# [GIVEN PROBLEM]
Please count how many lines of the listing below contain the string "accomplish". Reply with the number alone.

※

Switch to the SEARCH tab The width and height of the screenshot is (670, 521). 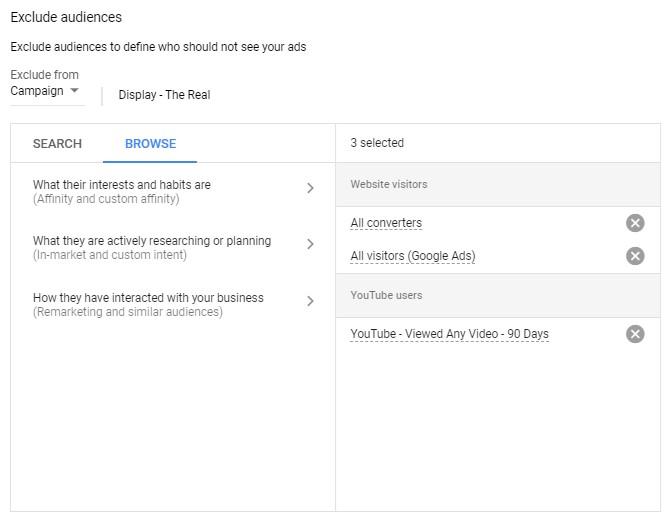57,144
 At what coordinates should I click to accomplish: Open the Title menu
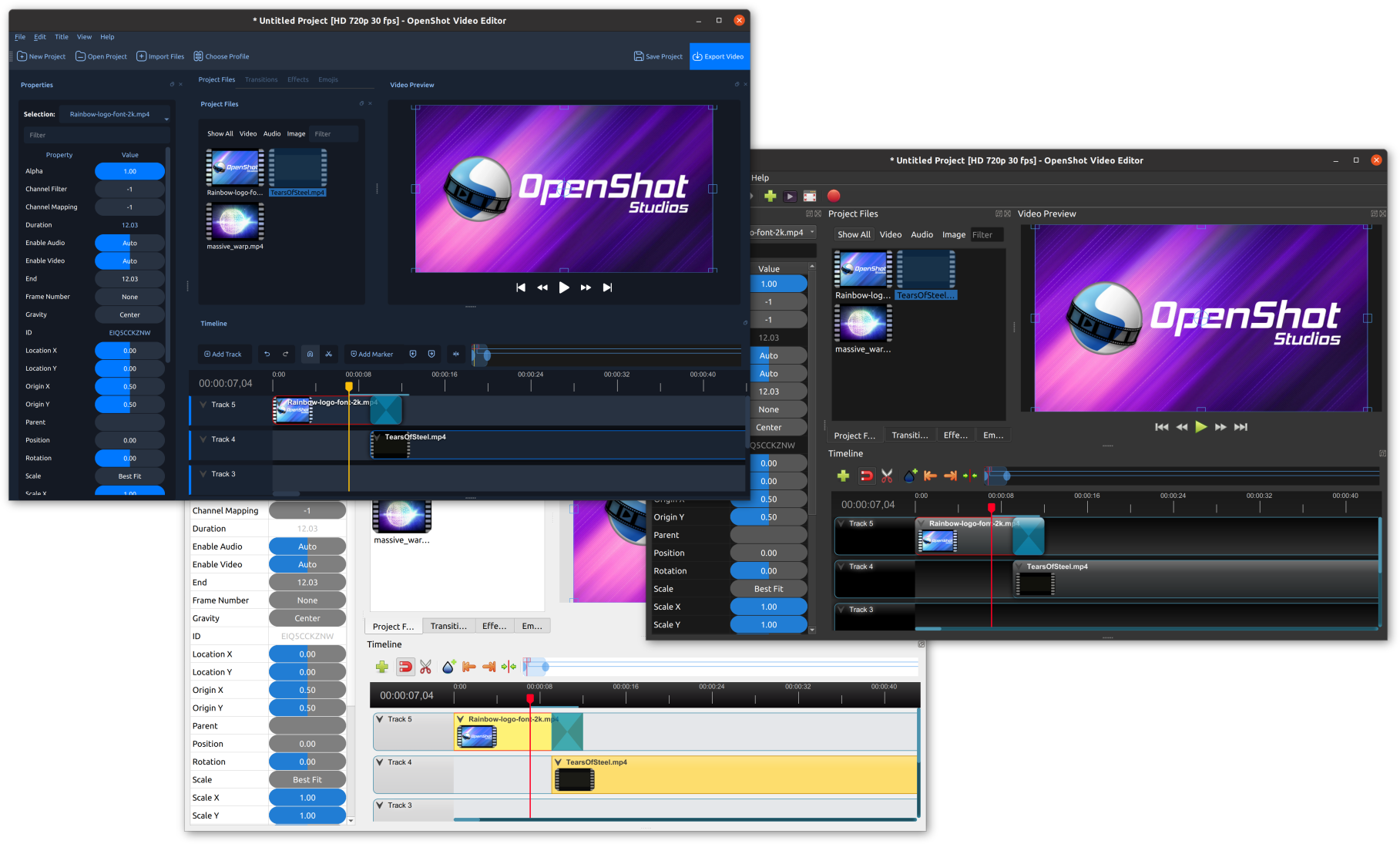[61, 36]
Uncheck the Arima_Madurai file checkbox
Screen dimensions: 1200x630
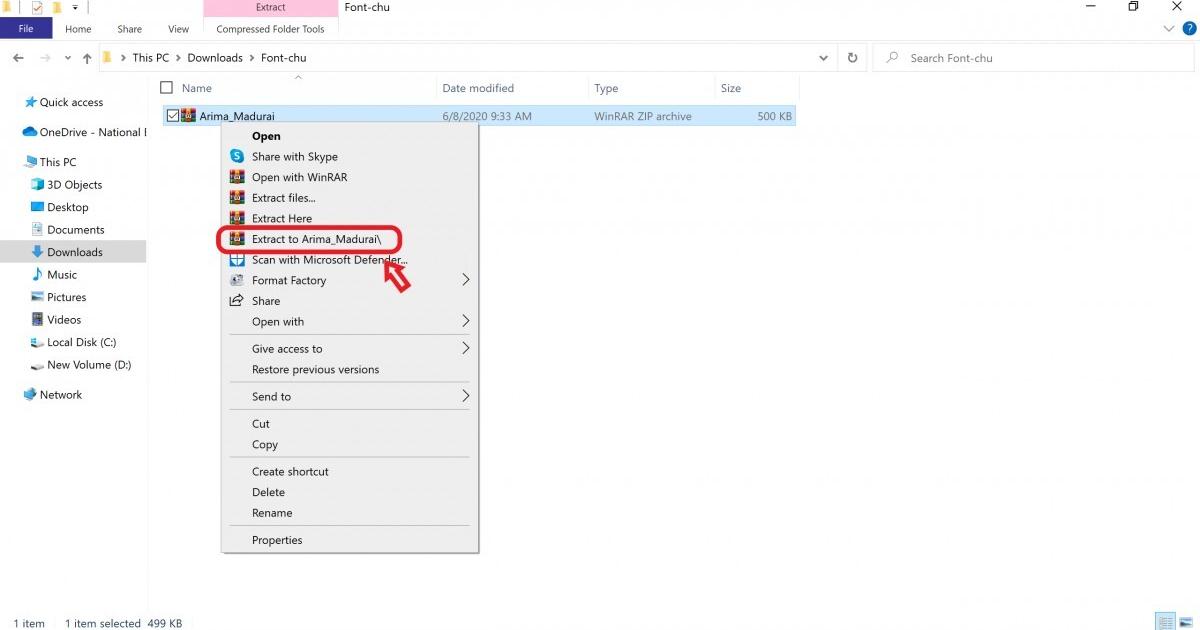(x=170, y=115)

※

# [FINAL RESULT]
1